Background technique
Coal ' moisture is the basic index for evaluating Coal Economy value, and there are no one for underground coal mine raw coal production process at present
Kind is capable of the system and device of effective dynamic monitoring raw coal moisture.How moisture to be monitored in coal production source,
To which the coal quality situation for dynamically grasping coal is most important.
Therefore, in view of the above-mentioned drawbacks in the prior art, the intelligent monitor system for designing a kind of coal water content is provided;With
Solve drawbacks described above in the prior art.
Summary of the invention
It is an object of the present invention to design a kind of coal water content in view of the above-mentioned drawbacks of the prior art, providing
Intelligent monitor system, to solve the above technical problems.
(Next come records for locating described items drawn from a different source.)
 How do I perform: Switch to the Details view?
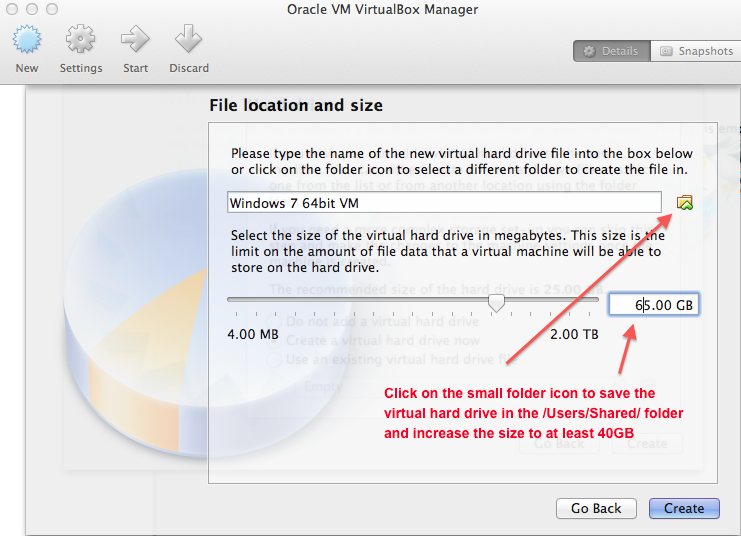coord(611,51)

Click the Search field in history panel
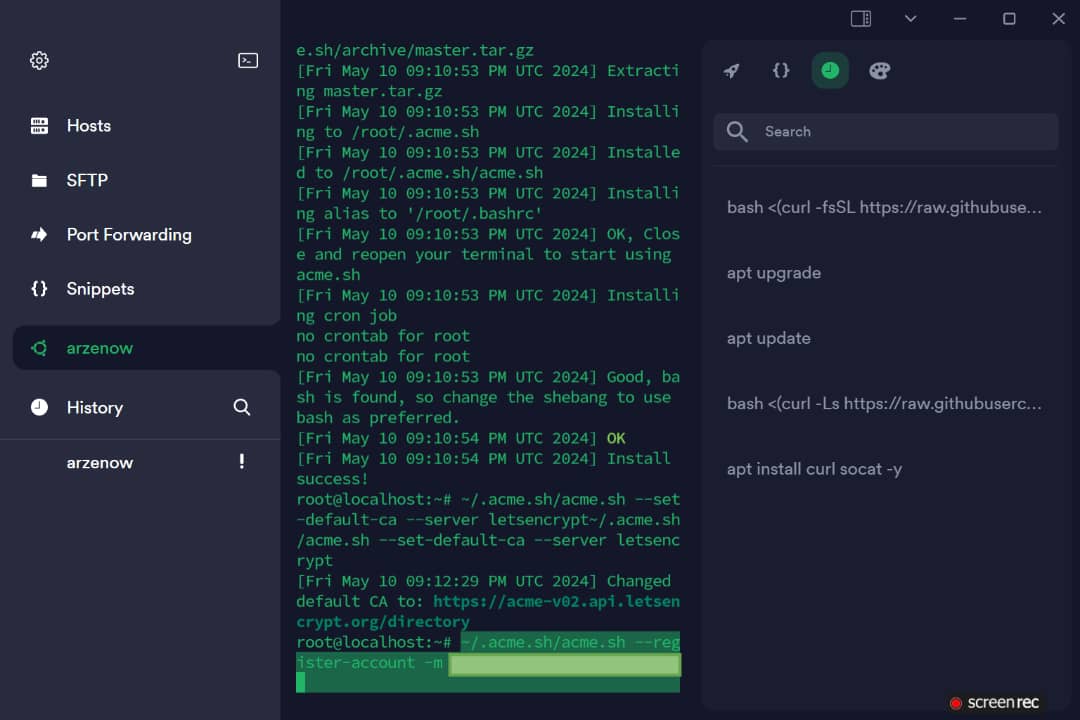[900, 132]
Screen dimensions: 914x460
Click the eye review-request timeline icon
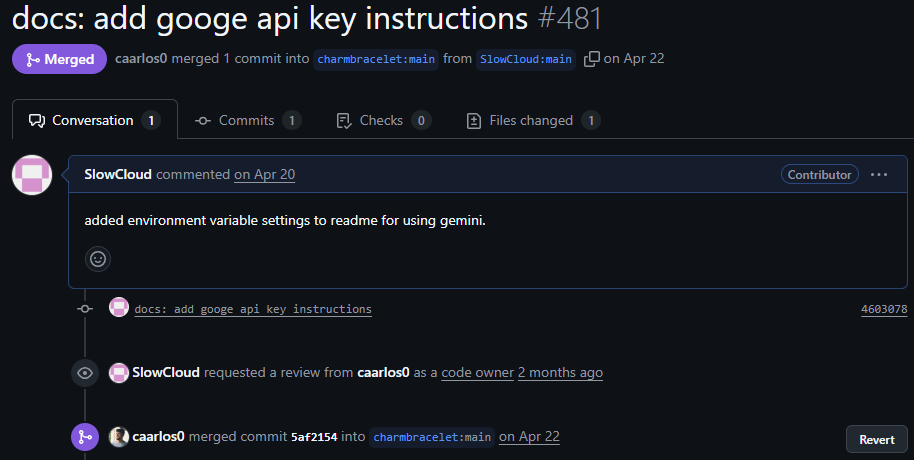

To achieve the above object, the present invention provides following technical scheme:
A kind of intelligent monitor system of coal water content characterized by comprising
There are two test structures for setting on the portal frame being arranged in above coal transmission belt, the crossbeam of portal frame;
The intelligent monitor system further includes having water level controller, and two detecting electrodes of water level controller are separately fixed at down
It visits in structure;
The water level controller is connected with electromagnetic relay, and alarm is connected to power supply by electromagnetic relay;
The water level controller is communicated by wireless sending module with the wireless receiving module of coal mining control centre.
Preferably, the test structure is test column, the bottom of the test column is provided with fixing seat;For solid
Determine the detecting electrode of water level controller.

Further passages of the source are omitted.